Kurzzeitig mit Spannung überlastete Kondensatoren können an einer „Beule“ auf der Stirn- bzw. Oberseite erkannt werden. Durch den zu hohen Druck im Inneren des Kondensators wurden die „Sollbruchstellen“ schon geöffnet, wie in der Abbildung unten links zu erkennen ist.

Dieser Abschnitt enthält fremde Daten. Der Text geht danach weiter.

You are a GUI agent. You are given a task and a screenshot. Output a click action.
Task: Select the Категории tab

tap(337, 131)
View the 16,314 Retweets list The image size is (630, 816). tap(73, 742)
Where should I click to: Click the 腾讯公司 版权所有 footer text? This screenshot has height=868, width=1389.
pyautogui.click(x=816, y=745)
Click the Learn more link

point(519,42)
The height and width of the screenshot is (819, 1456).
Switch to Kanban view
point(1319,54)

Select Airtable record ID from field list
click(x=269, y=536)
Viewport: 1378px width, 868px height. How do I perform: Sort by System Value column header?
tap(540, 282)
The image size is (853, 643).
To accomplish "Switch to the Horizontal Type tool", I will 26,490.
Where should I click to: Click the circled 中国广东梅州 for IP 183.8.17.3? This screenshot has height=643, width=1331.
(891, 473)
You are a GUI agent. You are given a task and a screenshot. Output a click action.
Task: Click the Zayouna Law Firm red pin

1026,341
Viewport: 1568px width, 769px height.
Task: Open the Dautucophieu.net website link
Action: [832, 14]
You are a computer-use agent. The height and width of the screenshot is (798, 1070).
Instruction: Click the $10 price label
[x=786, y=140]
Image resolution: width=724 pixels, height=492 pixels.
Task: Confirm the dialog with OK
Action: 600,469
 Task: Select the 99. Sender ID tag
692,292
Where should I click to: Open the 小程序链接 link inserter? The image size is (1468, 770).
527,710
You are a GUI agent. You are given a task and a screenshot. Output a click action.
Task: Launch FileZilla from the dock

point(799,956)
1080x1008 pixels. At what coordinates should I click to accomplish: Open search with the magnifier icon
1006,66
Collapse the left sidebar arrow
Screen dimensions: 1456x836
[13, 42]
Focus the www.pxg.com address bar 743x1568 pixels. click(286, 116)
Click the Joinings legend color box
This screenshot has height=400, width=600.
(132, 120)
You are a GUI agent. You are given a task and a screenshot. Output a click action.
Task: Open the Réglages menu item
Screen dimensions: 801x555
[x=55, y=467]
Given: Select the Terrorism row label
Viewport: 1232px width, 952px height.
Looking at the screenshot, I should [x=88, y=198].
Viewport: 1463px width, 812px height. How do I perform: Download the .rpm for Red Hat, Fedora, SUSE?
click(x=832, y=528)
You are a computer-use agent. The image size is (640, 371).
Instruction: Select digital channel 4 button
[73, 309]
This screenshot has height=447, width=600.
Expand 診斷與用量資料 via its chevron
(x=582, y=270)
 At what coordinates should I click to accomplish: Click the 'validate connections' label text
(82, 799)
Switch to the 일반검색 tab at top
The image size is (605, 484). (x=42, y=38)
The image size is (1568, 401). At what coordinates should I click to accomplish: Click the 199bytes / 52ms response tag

Schaltnetzteile wie sie z.B. im Fernseher, Videorecorder, Monitore, DVD-Player, Notebook-Netzteile und Computernetzteilen verbaut sind fallen sehr häufig aufgrund eines defekten Kondensators im Schaltnetzteil aus. Stehen diese Geräte an schlecht belüfteten Stellen (wie z.B. in einem Schrank) kann es zu einem Wärmestau kommen und die Kondensatoren in ihrer Lebensdauer drastisch einschränken.

 

Vor nicht allzu langer Zeit hat versagte das Steckernetzteil meines Routers. Nach dem Öffnen des Netzteils war optisch kein Schaden zu erkennen. Schon bald stellte sich beim Messen mit dem ESR-Meter heraus, dass am Kondensator mit 4,7µF, ein verdächtig hoher ESR-Wert zu messen war. Nach dem Austausch des Bauteils gegen ein neues, lief das Netzteil wieder einwandfrei.

 

Fällt ein Kondensator in einem elektronischen System aus, kann das weitere Schäden im entsprechenden Schaltkreis nach sich ziehen. Überlastete und defekte Halbleiter (Transistoren) sind die Folge.

 

Abschließen bemerkt, Folienkondensatoren und Wickelkondensatoren (trockene Kondensatoren) unterliegen fast keiner Alterung und sind weniger ausfallträchtig als Elkos. Selbst bei häufigen Überspannungen, sie können sich meistens selbst heilen, dauert es sehr lange bis sie ausfallen.


Beispiel hierfür ist ein fast 70 Jahre alter Kondensator aus einem Röhrengerät. Die Nennwerte waren heute noch bis auf ein Prozent genau!